EXCERPTED DATA.
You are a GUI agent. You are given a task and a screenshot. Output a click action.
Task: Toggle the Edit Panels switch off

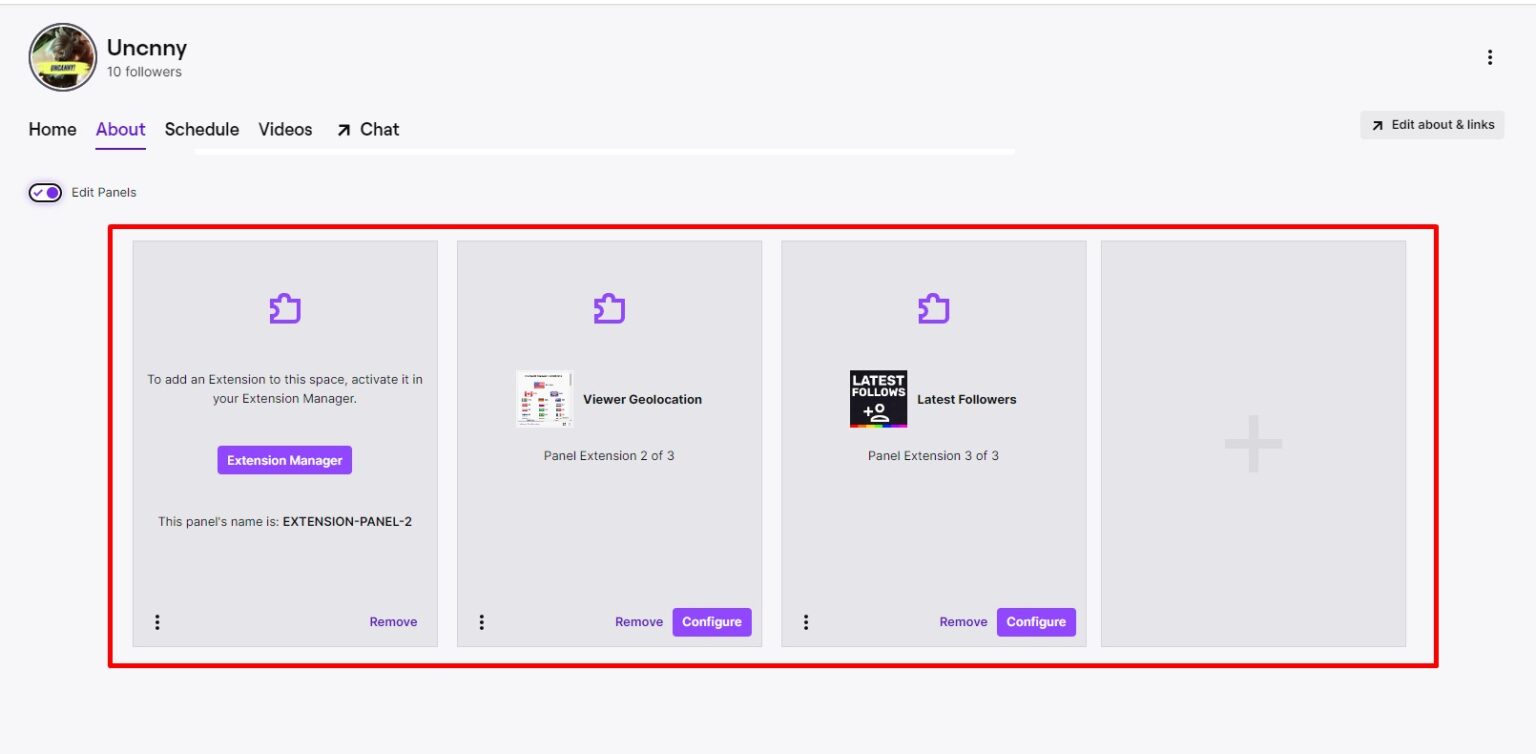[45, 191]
...
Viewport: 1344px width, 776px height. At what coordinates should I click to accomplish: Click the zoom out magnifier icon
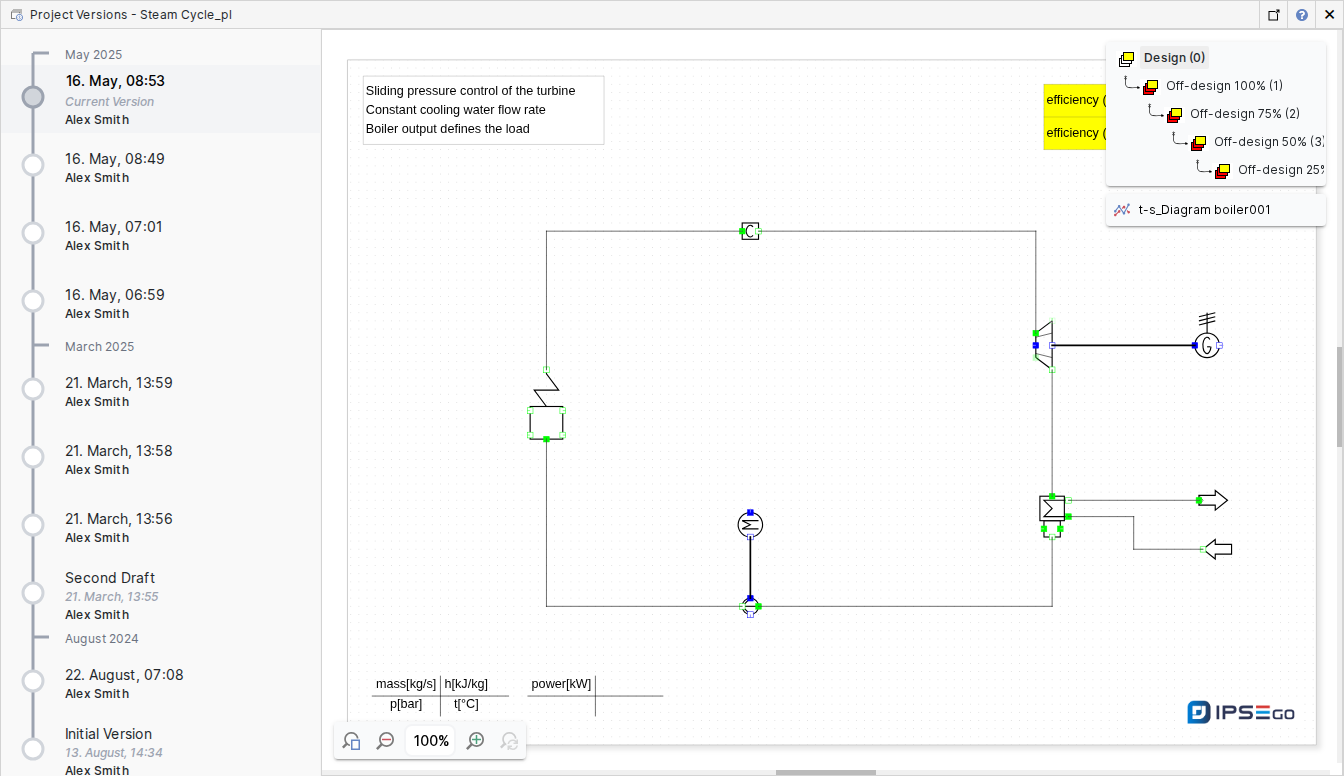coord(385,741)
---
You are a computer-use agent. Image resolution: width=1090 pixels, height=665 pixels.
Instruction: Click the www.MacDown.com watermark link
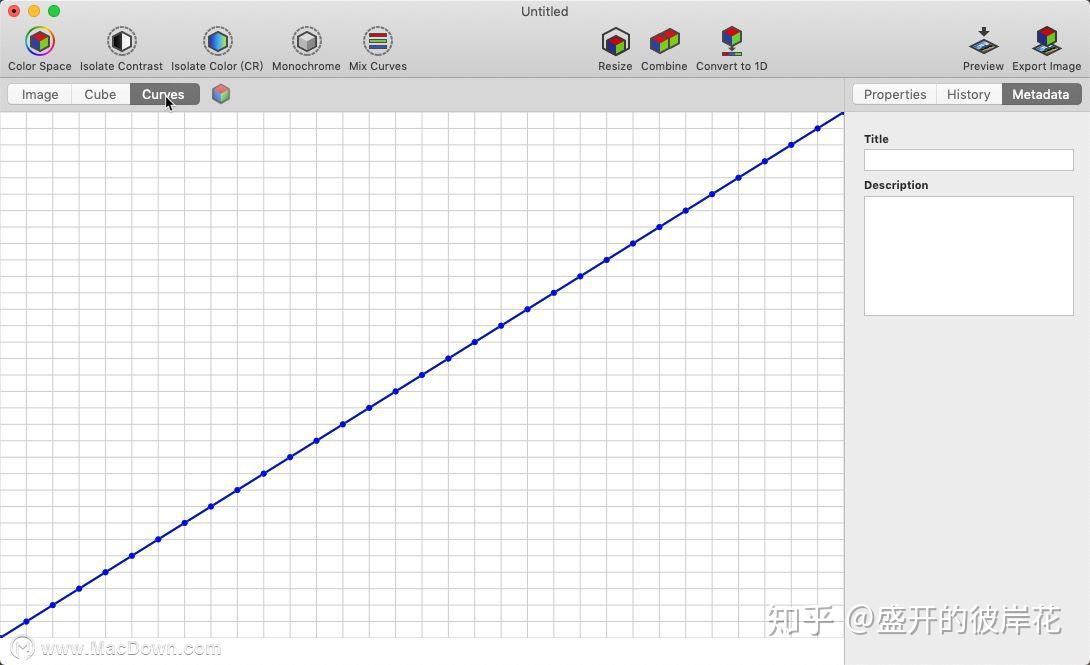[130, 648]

WORK TO COMPLETE.
Your answer should be the lines of the material above that include "agent".

ANSWER TO THIS PROBLEM.
You are a GUI agent. You are given a task and a screenshot. Output a click action.
You are a computer-use agent. Image resolution: width=1090 pixels, height=665 pixels.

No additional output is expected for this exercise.